Assume the property path where ppb:notExisting \(\not \in \mathcal {V}_G\). Furthermore, assume R from Example 5 as the result of the evaluation of the property path expression ppb:e1?. According to Definition 10 the evaluation of the property path is: [[ppb:notExisting ppb:e1? ?o]]\(_G\) = \(\{\mu _1\}\) with \( \mu _1 = \{{\textit{(?o, ppb:notExisting)}}\}\).

Definition 11

(Semantics of SELECT query)

The evaluation \([[Q ]]_G\) of a query Q of the form SELECT W WHERE \(\{P\}\) is the set of all projections \(\mu |_W\) of bindings \(\mu \) from \([[P ]]_G\) to W, where the projection of \(\mu |_W\) is the binding that coincides with \(\mu \) on W and is undefined elsewhere.
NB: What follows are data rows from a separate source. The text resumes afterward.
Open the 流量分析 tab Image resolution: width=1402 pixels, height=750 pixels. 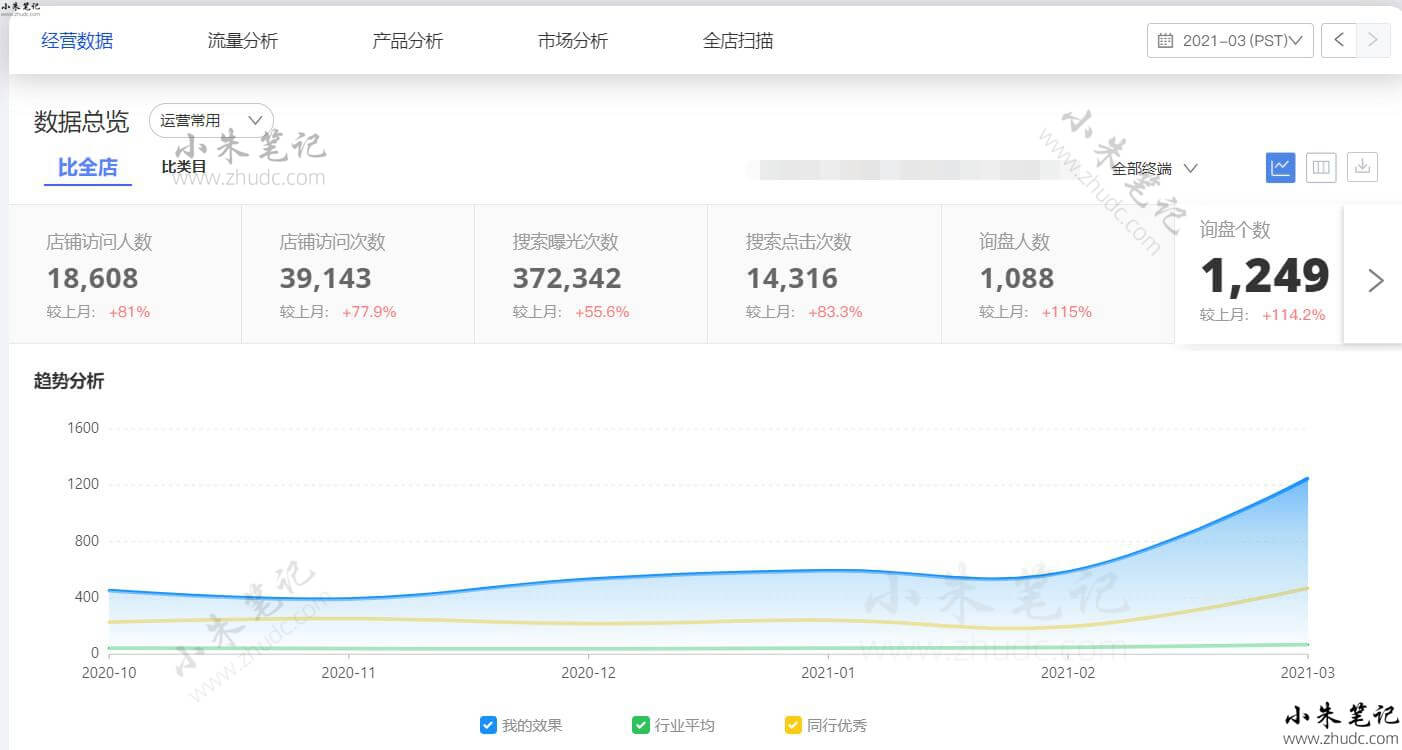point(243,41)
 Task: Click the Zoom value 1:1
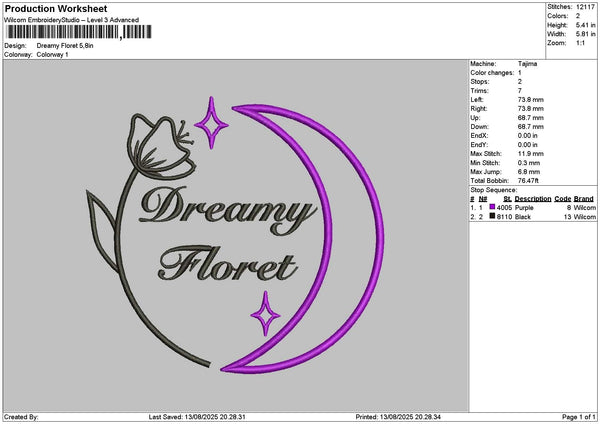(579, 43)
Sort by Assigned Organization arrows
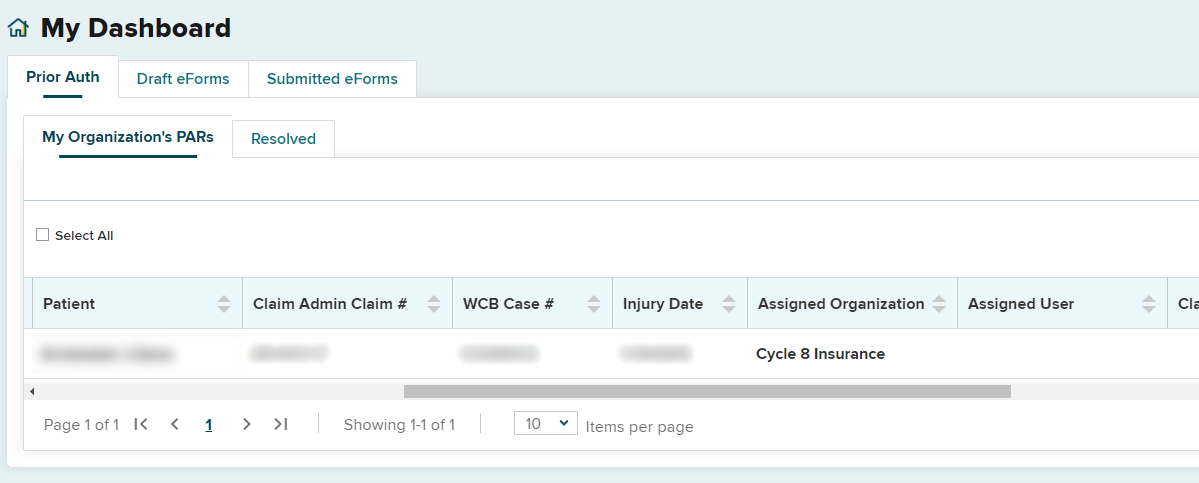 [x=938, y=304]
The evaluation of SELECT * WHERE {P} is equal to the evaluation of SELECT W WHERE {P} where \( W = var(P)\) and var(P) denotes the set of all variables in P.

Definition 12

(Semantics of ASK query) [3]

The evaluation \([[Q ]]_G\) of a query Q of the form ASK WHERE {P} over an RDF graph G is defined as:

3 Property Path Benchmark BeSEPPI

In order to benchmark the performance of RDF stores with regard to property path queries we introduce our novel benchmark for semantic-based evaluation of property path implementations (BeSEPPI)⁵. BeSEPPI measures the execution times of 236 property path queries. These queries are executed on a small dataset that was created for evaluating various aspects of property paths. Furthermore, BeSEPPI comes with reference result sets for each query, which allow for evaluating correctness and completeness of result sets.

3.1 Dataset

The benchmark dataset is a graph consisting of 28 triples. It allows for testing various semantic aspects of each property path expression. The dataset is kept small so that humans can easily create reference result sets for property path queries and evaluate the correctness and completeness of query result sets. The graph is depicted in Fig. 1.

3.2 Queries

The query set of BeSEPPI consists of 236 queries of which 73 are ASK queries and 163 are SELECT queries. In our benchmark we want to evaluate the performance of each property path expression individually with regard to various semantic aspects. Therefore, we test each expression separately and omit combinations of property path expressions. The queries are organized according to the following 3 dimensions.

Dimension 1: The property path expression

The first dimension is the property path expression that is tested.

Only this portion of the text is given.